And so on. I basked in the mood and melodies and appreciated the quaint old German too (sei gepreiset, sei gerühmet...) which I could easily make out, so good was the soloist's articulation, even though we in the audience were only given the translation. Alles jauchzet, alles lacht! Everything rejoices, everything laughs ... at the splendours of Spring in full bloom. Well, a little premature maybe, at -24 C today and the canal still frozen solid, but it was all very upbeat.



We got free coffee and cookies before the concert, too, as well as the free Wednesday rides on the busses for those of us over 65.


Wednesday, March 15, 2017

A silly dream

Details of dreams fade fast, once you wake up, but let's see, at this early hour, if I can record some of this one from which Chris has just woken me. It was, as always, a dream about travelling. We were in a "Cloudhopper" hotel in Paris with George. I'd had trouble remembering the name of the hotel, but got it in the end. Rob and Sally had just confessed to us that they had just paid $50 for a taxi fare from their hotel opposite the art gallery in Ottawa to a restaurant on the next block. "That is ridiculous," I'd said.

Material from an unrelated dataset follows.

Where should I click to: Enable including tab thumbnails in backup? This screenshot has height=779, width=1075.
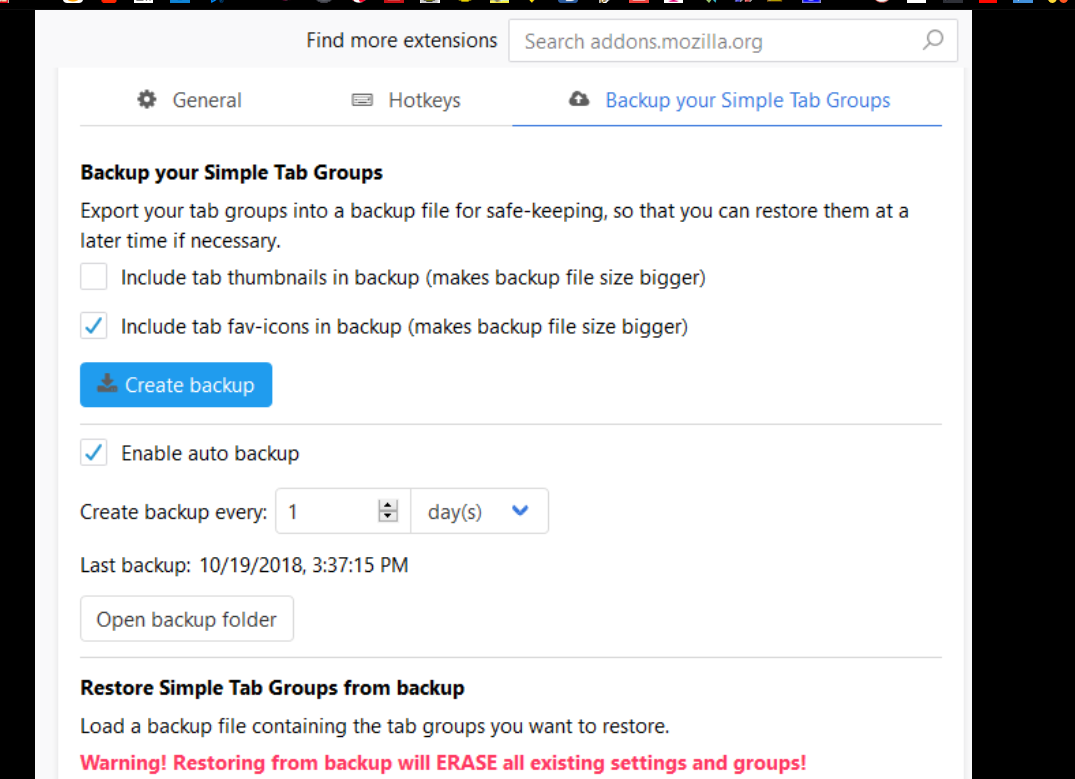click(94, 277)
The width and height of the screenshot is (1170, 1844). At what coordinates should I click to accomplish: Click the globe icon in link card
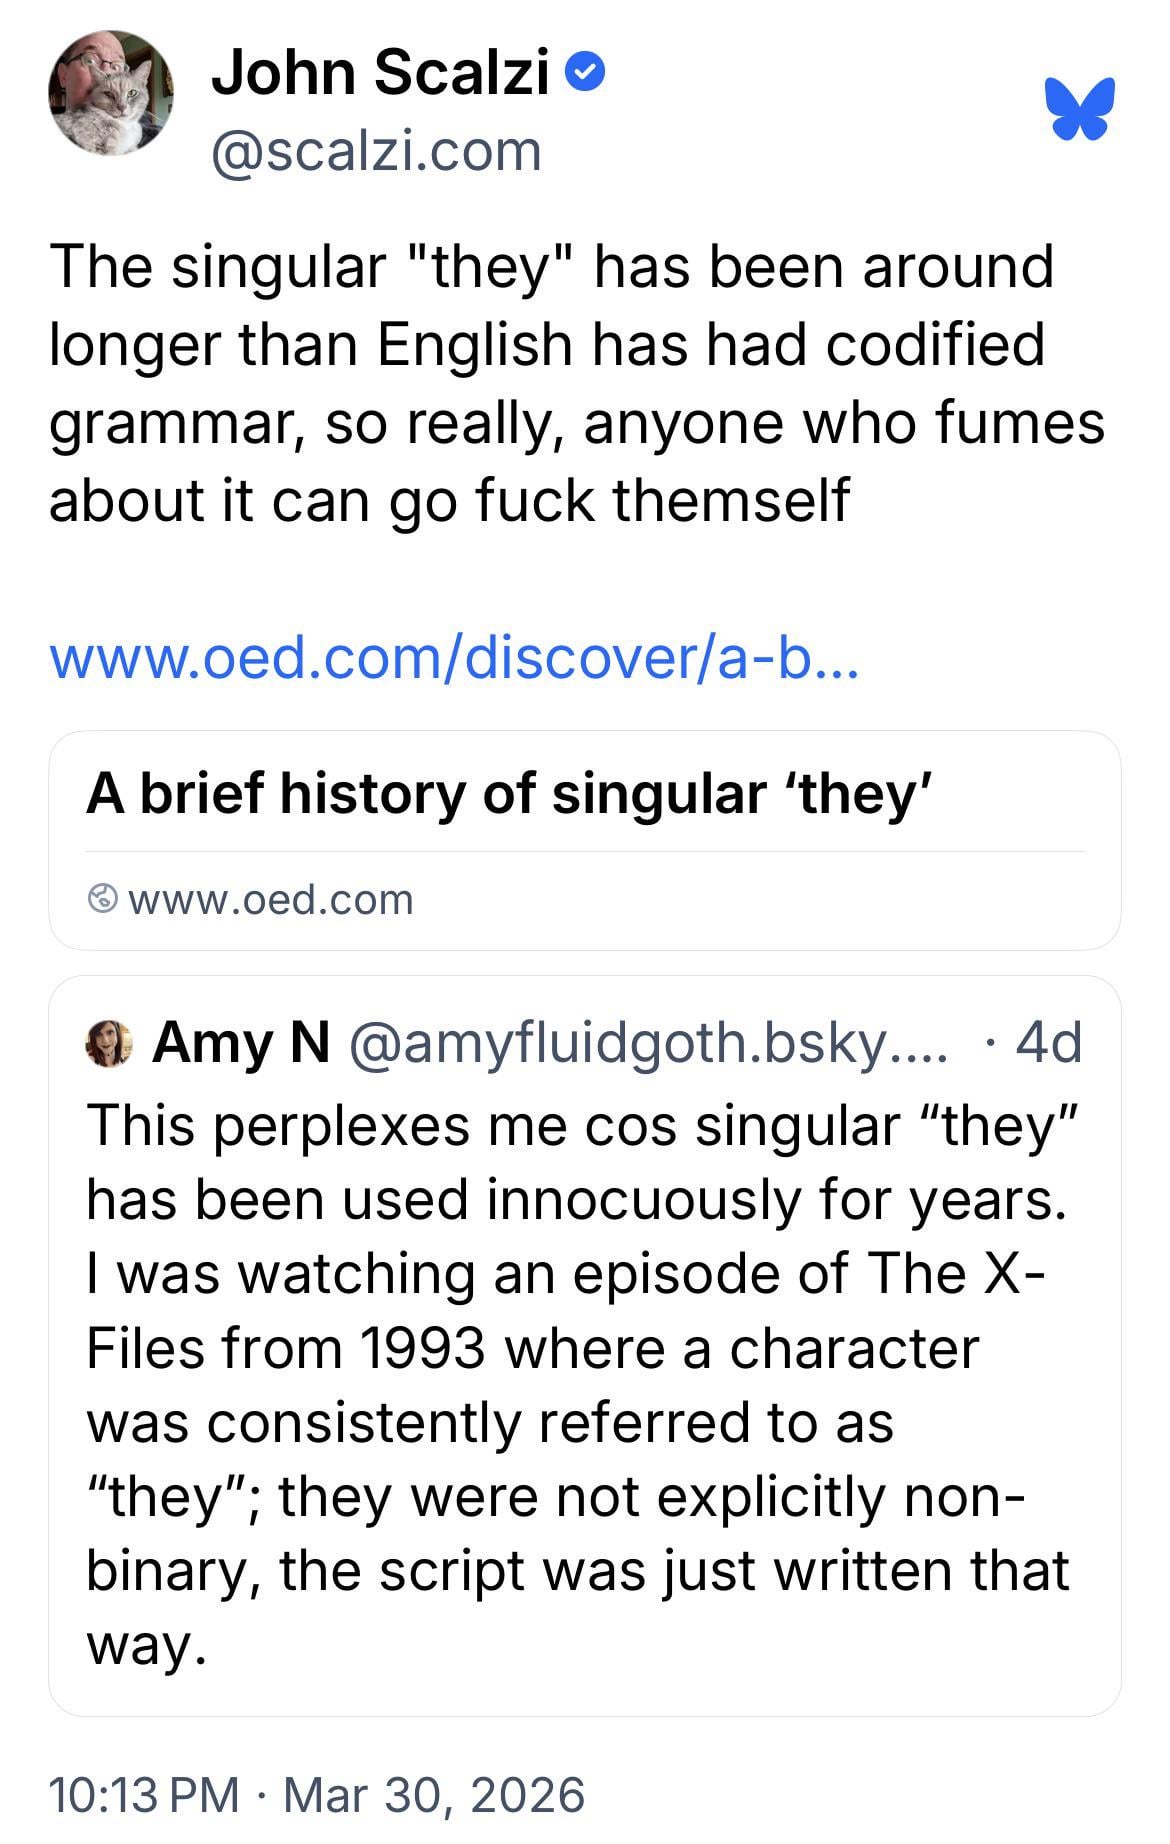click(x=103, y=899)
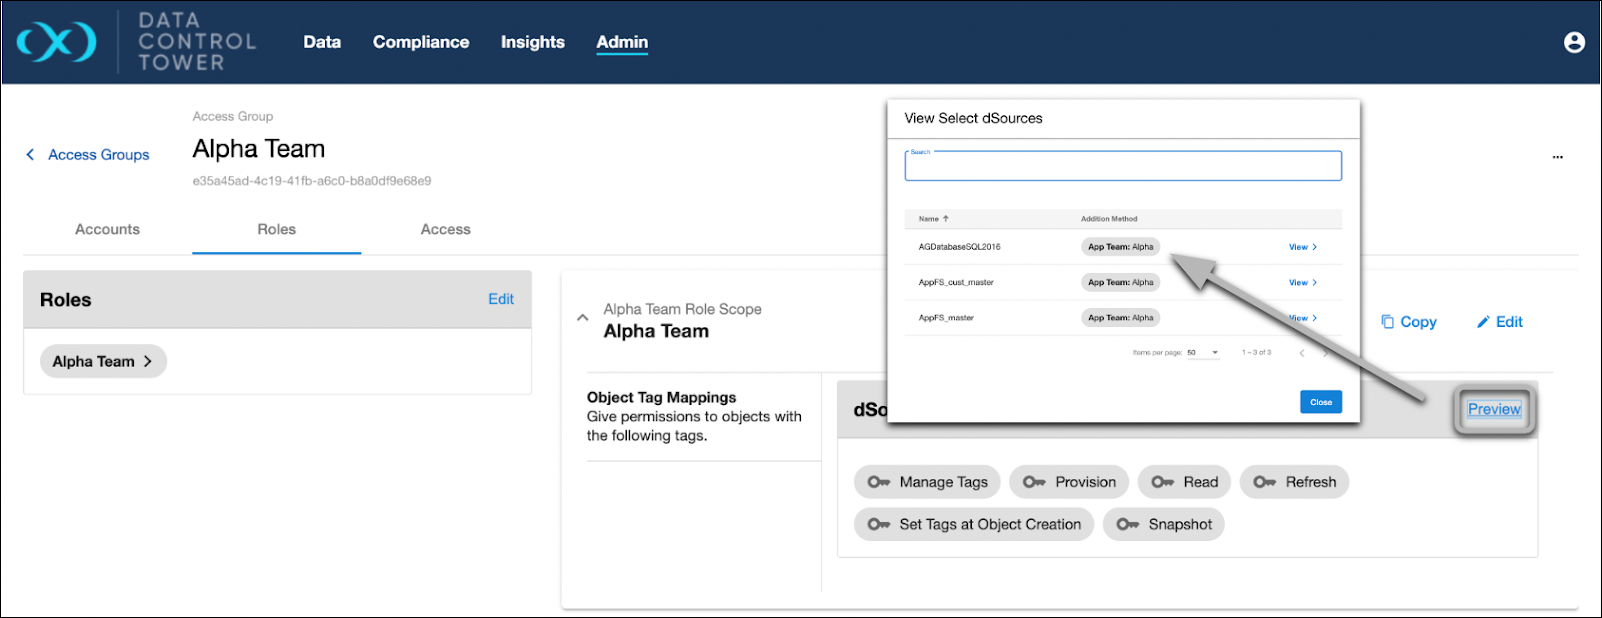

Neither Chris, George nor I had remembered to pack trousers for our trip to Paris, although we wanted to sight-see from one of the posh modern skyscrapers nearby, but to my surprise a notice in the hotel room written in Dutch ... something about Undemokratie ... advertised that spare clothes would be provided if we had forgotten any. I ordered the three pairs of trousers from reception and they were soon delivered to our rooms above the swimming pool (full of children), but they were unusable, too long and narrow, and coloured pink!

Saturday, March 11, 2017

The artist from Cold Lake

Morning Star by Janvier, at the Canadian Museum of History
This season's special exhibition at the National Gallery of Canada is a retrospective of the works of Alex Janvier. Born on a reservation by Cold Lake in 1935, he belongs to the Dene people, but at the age of 8 he was obliged to live at a residential school. The school staff recognised his artistic talent and encouraged him to go for formal art training at the Alberta Institute of Technology and Art in Calgary whence he graduated with honours in 1960. During his education he came across the art of Kandinsky, Klee and Miró, which was to have a big influence on him, although his style is all his own.

Fishy Flowers Talk
The exhibition in the National Gallery is not laid out chronologically, so I picked up Janvier's life story by degrees as I went through the rooms. (I had only intended to walk through for 10 minutes, out of curiosity, but actually spent over an hour there, which indicates how fascinated I became.) The first gallery is full of circular paintings from the artist's gallery at Cold Lake, an unusual format but one that appeals to someone whose native culture and beliefs have a lot to do with circles. Many are watercolours on paper; some are linen canvasses stretched drum-skin like over a circular frame, painted with acrylics. One of these is called Drum Talk (2011). Native drumming was banned at one point in Canadian history, although the people say that this sound represents their heartbeat. Eagle Song (same year) includes the likeness of an eagle's head and wings, the eagle denoting spirituality for North American native peoples. The colours are what strikes you first. October Sun revels in the many colours of autumn; Fishy Flowers Talk incorporates dots of colour like the dots in Australian aboriginal art.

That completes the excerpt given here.